U.S. Slams Burma Junta

Myanmar's pro-democracy leader Aung San Suu kyi speaks to mark the 56th Union Day, commemorating signing of an agreement by Myanmar founding father Gen. Aung San with ethnic minority groups pledging their loyality to the country, at National League for Democracy (NLD) party headquarters in Yangon, Myanmar, on Feb. 12, 2003.
The United States is considering expanding economic sanctions against the military dictatorship of Burma after a dissident leader was taken into custody following a deadly clash.

Aung San Suu Kyi was detained on May 30 following fighting that left at least four people dead and prompted a crackdown on her National League for Democracy party.

The Nobel peace laureate's whereabouts remain unknown with the junta refusing to produce her in the public. Offices of her NLD party have been shut and other opposition members detained. Other party leaders are under house arrest.

Suu Kyi's detention has drawn sharp criticism from around the world. Exiled opposition figures in Thailand say Suu Kyi may have received head injuries in the May 30 violence, which they say left up to 70 people dead.

The government, however, says she is unhurt and is in custody in a "safe place."

But a U.N. envoy has yet to visit Suu Kyi. The envoy, Razali Ismail, said he was "encouraged" by his meeting Monday with Burma's two top generals in a bid to secure her release.

"I hope I will be able to fulfill one or two of my objectives of my visit here," he said, but refused to confirm if he was given assurances on Suu Kyi's release. Asked if he will be allowed to see her, Razali said: "That's all I can say."

The U.S. State Department says the May 30 violence appears to have been an ambush orchestrated by junta supporters, and that the events suggests the junta has ended efforts at national reconciliation, launched most recently in late 2000 and brokered by Razali in a series of visits.

The Bush administration said it wants Congress to impose more economic sanctions against Burma and was reviewing legislation to prohibit imports from the impoverished country. The United States already bans new investments by U.S. companies.

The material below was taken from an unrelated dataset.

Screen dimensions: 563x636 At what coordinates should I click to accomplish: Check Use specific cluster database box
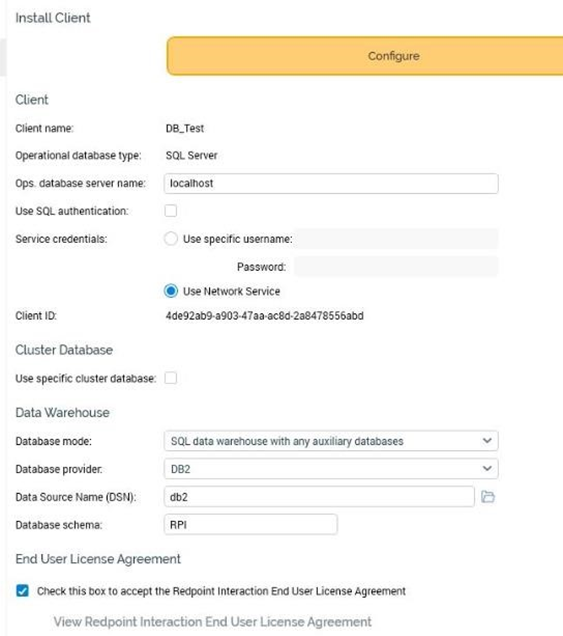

However, the junta has remained defiant. Khin Nyunt said over the weekend that Burma (which the military dictatorship calls Myanmar) will continue to strive to become a "peaceful, developed and democratic nation" with or without foreign assistance.

Since the crackdown, Washington has tightened visa restrictions against the Burma regime, to cover all officials of the government-linked social organization, the Union Solidarity Development Association, said to have orchestrated rallies against Suu Kyi.

The restrictions previously barred entry only to senior government officials and their immediate families.

Suu Kyi, who won the Nobel Peace Prize for her nonviolent struggle for democracy, spent six years under house arrest in 1989-95. Her party won general elections in 1990 but was blocked by the military from taking power.

Ismail told reporters that he held a one-hour meeting with Deputy Senior Gen. Maung Aye, the regime's No. 2 general, in the presence of the junta's No. 3 Gen. Khin Nyunt, at a Defense Ministry guesthouse.

He later met with the ambassadors of China and Japan but details of the talks were not available.

"Ambassador Razali is working very hard and I hope he will get a good result," the Japanese ambassador, Yuji Miyamoto, told reporters.

Chinese Ambassador Li Jun Jing said he told Razali that his government considers the May 30 events Burma's "internal political affair."